Remembering Janne Nolan on International Women’s Day

By Christine Parthemore

Not a day goes by that I and many of us at the Council on Strategic Risks (CSR) don’t think about Dr. Janne Nolan, our founding Board member and friend who passed away far too soon in 2019. In the run up to this International Women’s Day, I’ve been thinking a lot about how her specific style of providing deep support for women in national security continues to shape the field for the better.

I don’t think it’s a stretch to say that CSR would not exist without Janne, her mentorship and her collaboration with our organization’s two founders across a range of security issues. I was lucky to have been embraced by this trio when I left the Department of Defense in 2015. With Janne, I found a comrade who shared my frustration regarding nuclear weapons issues. That frustration stemmed in part from a return to increasingly dangerous policies being adopted, many of which echoed the Cold War and early post-Cold War history that Janne so deeply studied and so adeptly analyzed. The frustration extended to a desire to refocus civil society work related to nuclear weapons and try new approaches to creating momentum for positive change—but a general lack of support for women who wanted to explore new angles for addressing nuclear threats, including by better understanding their intersectionality with other security risks.

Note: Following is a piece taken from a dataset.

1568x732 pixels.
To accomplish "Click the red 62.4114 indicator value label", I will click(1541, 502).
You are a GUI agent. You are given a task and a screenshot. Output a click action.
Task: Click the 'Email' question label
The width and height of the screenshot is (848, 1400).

We and many others who would go on to help form CSR together didn’t see any other great home for the work we believed needed to be done in order to really address this century’s worst challenges. From the start, CSR was designed with the hope of building an entire leg of the organization centered on Janne’s work on strategic security issues as well as her dedication to bipartisanship and trust-building—and her support for women and young people in national security. 

In terms of its intellectual work, I had hoped that CSR’s Center for Strategic Weapons (now the  Nolan Center) would build upon Janne’s long career in the field. One critical aspect of that would be continuing to apply lessons brought to light in her book Guardians of the Arsenal, which is one of the true classics in national security—not just nuclear weapons. Everyone who works in defense, diplomacy, and especially anyone who cares about effective governance and civil-military relations, needs to read it.

Perhaps even more important would be work designed to expand the incredible mentorship for which Janne was notorious. All the struggles of the pandemic (topped by other simultaneous disasters) that everyone is enduring today point to the need not just for more mentorship for more diverse people, but continued movement toward more empathy and work-life balance in the national security field.

One night, I believe the year before she passed away, Janne hosted me and a few colleagues at her house and cooked a big dinner for an informal strategy session. I got there about a half hour early, hoping to pin her down to work through details of a project we were co-leading. Much to my chagrin that night, for most of the time she insisted on talking about my health (she knew I was in physical therapy). I was a bit miffed that she wouldn’t focus.

But of course, she was focused. Taking care of one another and ourselves is central to our ability to contribute to the work that we think is so important. I wish I’d heeded this lesson more in the past.  

When Janne realized something was really wrong with her own health, and progressed into diagnosis and attempts at treatment, she kept telling me that it would be no cakewalk but that she was confident she’d make it through. For months, I was in deep denial that she might not. Battling with a hard pregnancy at that time, one week I finally gathered the energy to visit her, thank her for everything, and give her a huge hug. On the morning I’d planned to see her, I got an email that she had died.

Janne’s legacy was always going to be a positive and lasting one given the great work she did in filling deep gaps in public knowledge regarding nuclear decision-making. But she was so much more than that to so many people. Her infusion of friendship and humanity into her approach to substantive work was, for many of us, a stark contrast to what we commonly encountered in our careers in national security. It is still far too uncommon. Bringing more women and other under-represented groups into national security—and keeping us here—will require us to take on Janne’s approach and perpetuate it.